START EXERCISE MATERIALS
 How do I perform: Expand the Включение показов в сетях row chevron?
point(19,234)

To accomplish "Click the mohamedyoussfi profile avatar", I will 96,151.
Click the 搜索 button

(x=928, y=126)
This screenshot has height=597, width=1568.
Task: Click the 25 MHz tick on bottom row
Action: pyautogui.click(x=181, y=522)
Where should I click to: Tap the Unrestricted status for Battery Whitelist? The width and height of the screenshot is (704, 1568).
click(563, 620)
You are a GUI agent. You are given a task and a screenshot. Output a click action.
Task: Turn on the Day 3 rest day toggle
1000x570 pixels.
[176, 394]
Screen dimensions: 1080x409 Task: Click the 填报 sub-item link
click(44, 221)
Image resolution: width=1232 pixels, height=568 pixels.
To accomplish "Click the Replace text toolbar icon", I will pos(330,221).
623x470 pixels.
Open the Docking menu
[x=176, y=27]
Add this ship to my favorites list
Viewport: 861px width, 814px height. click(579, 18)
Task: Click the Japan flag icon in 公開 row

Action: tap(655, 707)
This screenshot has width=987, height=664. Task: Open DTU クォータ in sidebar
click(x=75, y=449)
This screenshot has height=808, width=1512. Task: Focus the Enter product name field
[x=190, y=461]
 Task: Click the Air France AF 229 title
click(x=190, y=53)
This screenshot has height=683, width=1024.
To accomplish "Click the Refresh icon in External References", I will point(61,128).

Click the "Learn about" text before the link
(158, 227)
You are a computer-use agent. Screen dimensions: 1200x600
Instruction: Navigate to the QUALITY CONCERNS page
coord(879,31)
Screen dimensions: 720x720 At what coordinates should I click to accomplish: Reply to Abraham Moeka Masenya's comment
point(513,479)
END EXERCISE MATERIALS
TASK DESCRIPTION: Return all of the entries above verbatim, with no line changed, added, or left out.

SOLUTION FOR THIS TASK:
 How do I perform: Expand the Включение показов в сетях row chevron?
point(19,234)

To accomplish "Click the mohamedyoussfi profile avatar", I will 96,151.
Click the 搜索 button

(x=928, y=126)
This screenshot has height=597, width=1568.
Task: Click the 25 MHz tick on bottom row
Action: pyautogui.click(x=181, y=522)
Where should I click to: Tap the Unrestricted status for Battery Whitelist? The width and height of the screenshot is (704, 1568).
click(563, 620)
You are a GUI agent. You are given a task and a screenshot. Output a click action.
Task: Turn on the Day 3 rest day toggle
1000x570 pixels.
[176, 394]
Screen dimensions: 1080x409 Task: Click the 填报 sub-item link
click(44, 221)
Image resolution: width=1232 pixels, height=568 pixels.
To accomplish "Click the Replace text toolbar icon", I will pos(330,221).
623x470 pixels.
Open the Docking menu
[x=176, y=27]
Add this ship to my favorites list
Viewport: 861px width, 814px height. click(579, 18)
Task: Click the Japan flag icon in 公開 row

Action: tap(655, 707)
This screenshot has width=987, height=664. Task: Open DTU クォータ in sidebar
click(x=75, y=449)
This screenshot has height=808, width=1512. Task: Focus the Enter product name field
[x=190, y=461]
 Task: Click the Air France AF 229 title
click(x=190, y=53)
This screenshot has height=683, width=1024.
To accomplish "Click the Refresh icon in External References", I will point(61,128).

Click the "Learn about" text before the link
(158, 227)
You are a computer-use agent. Screen dimensions: 1200x600
Instruction: Navigate to the QUALITY CONCERNS page
coord(879,31)
Screen dimensions: 720x720 At what coordinates should I click to accomplish: Reply to Abraham Moeka Masenya's comment
point(513,479)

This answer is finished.